Similarity search: a query embedding (e.g. a sentence encoded by a transformer) is compared against millions of stored embeddings. The database returns the top-k nearest neighbours — documents, images, or products — whose embeddings are closest in the vector space.
2 / 5
What does HNSW stand for and what is it?
HNSW: builds a multi-layer graph where upper layers are sparse long-range connections and lower layers are dense local connections. Query time is O(log N) in practice. Used by Pinecone, Qdrant, Weaviate, and pgvector for high-performance ANN search.
3 / 5
What is ANN (Approximate Nearest Neighbour) search and why is it used instead of exact search?
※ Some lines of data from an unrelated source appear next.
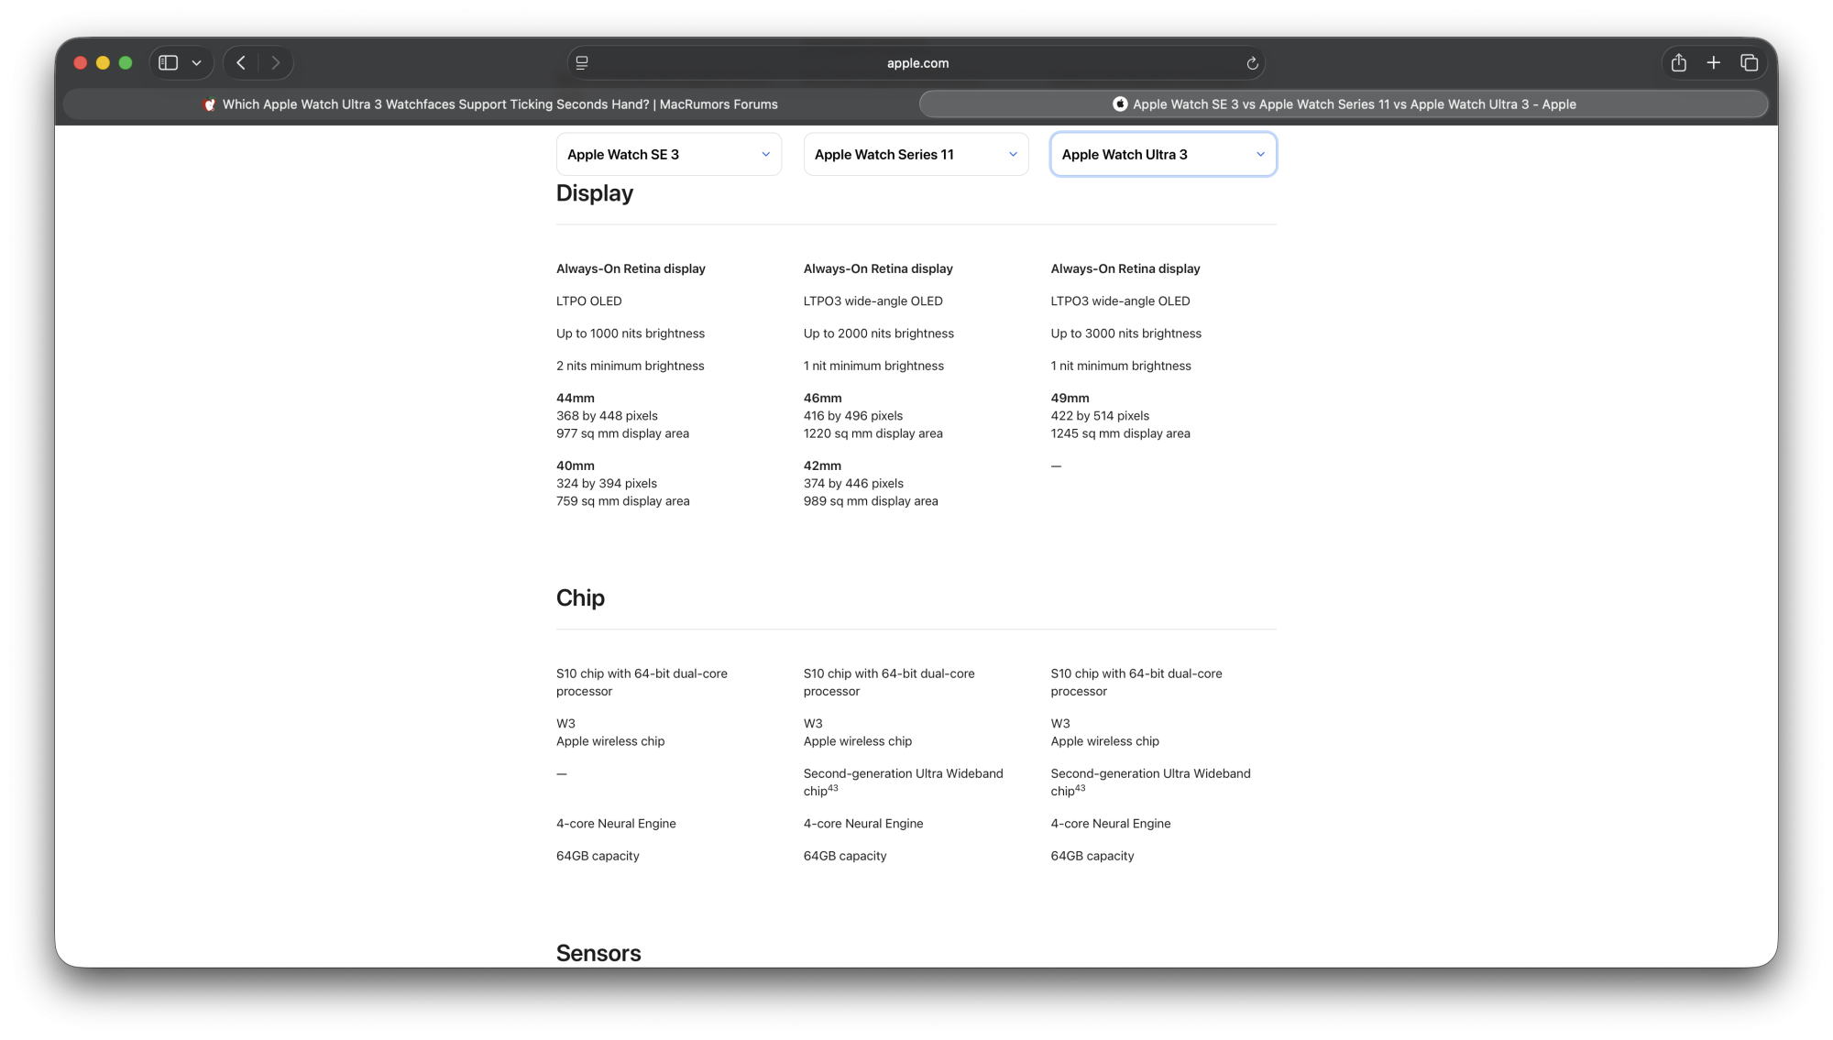Open the sidebar options chevron menu
The image size is (1833, 1040).
(196, 63)
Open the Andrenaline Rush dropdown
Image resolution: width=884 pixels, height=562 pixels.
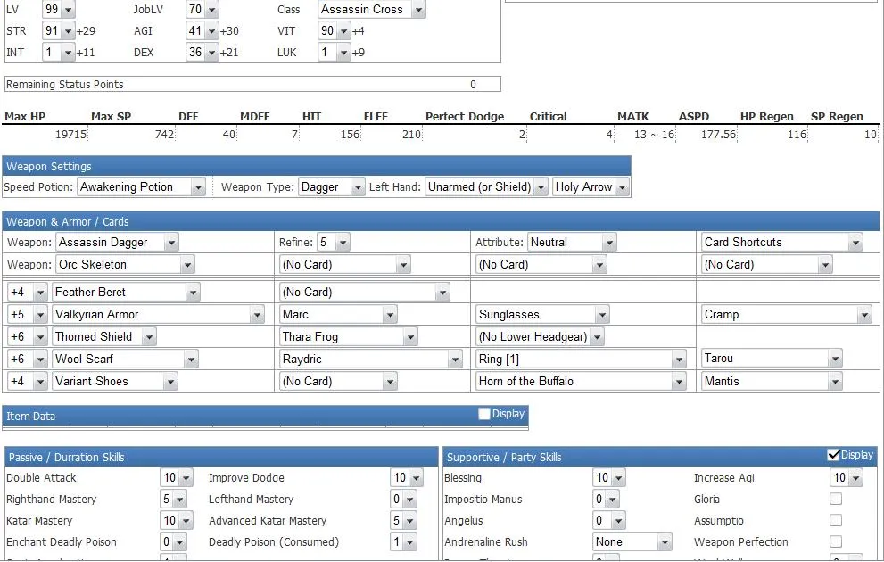tap(632, 542)
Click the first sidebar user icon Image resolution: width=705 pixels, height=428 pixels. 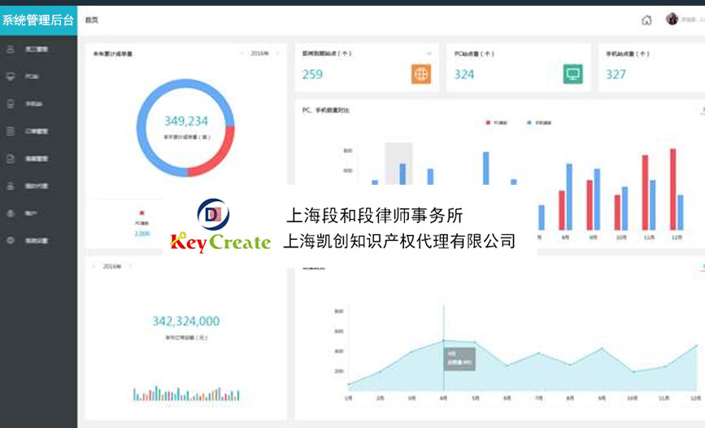11,49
ANN: exact nearest neighbour search in high-dimensional spaces requires comparing every vector (linear scan). ANN algorithms like HNSW or IVFFlat skip unpromising regions, returning results that are very close to exact (recall ~95–99%) in milliseconds even over billions of vectors.
4 / 5
What does cosine similarity measure?
Cosine similarity: ranges from -1 (opposite direction) to 1 (same direction). It is preferred for text embeddings because magnitude (document length) is ignored — two semantically identical short and long documents have the same direction even if their magnitudes differ.
5 / 5
What is a namespace (or collection) in a vector database?
Namespace / collection: Pinecone calls them namespaces; Qdrant and Weaviate call them collections. They partition vectors so a search is scoped to one dataset. Common use cases: one namespace per customer (multi-tenancy) or one per document corpus type.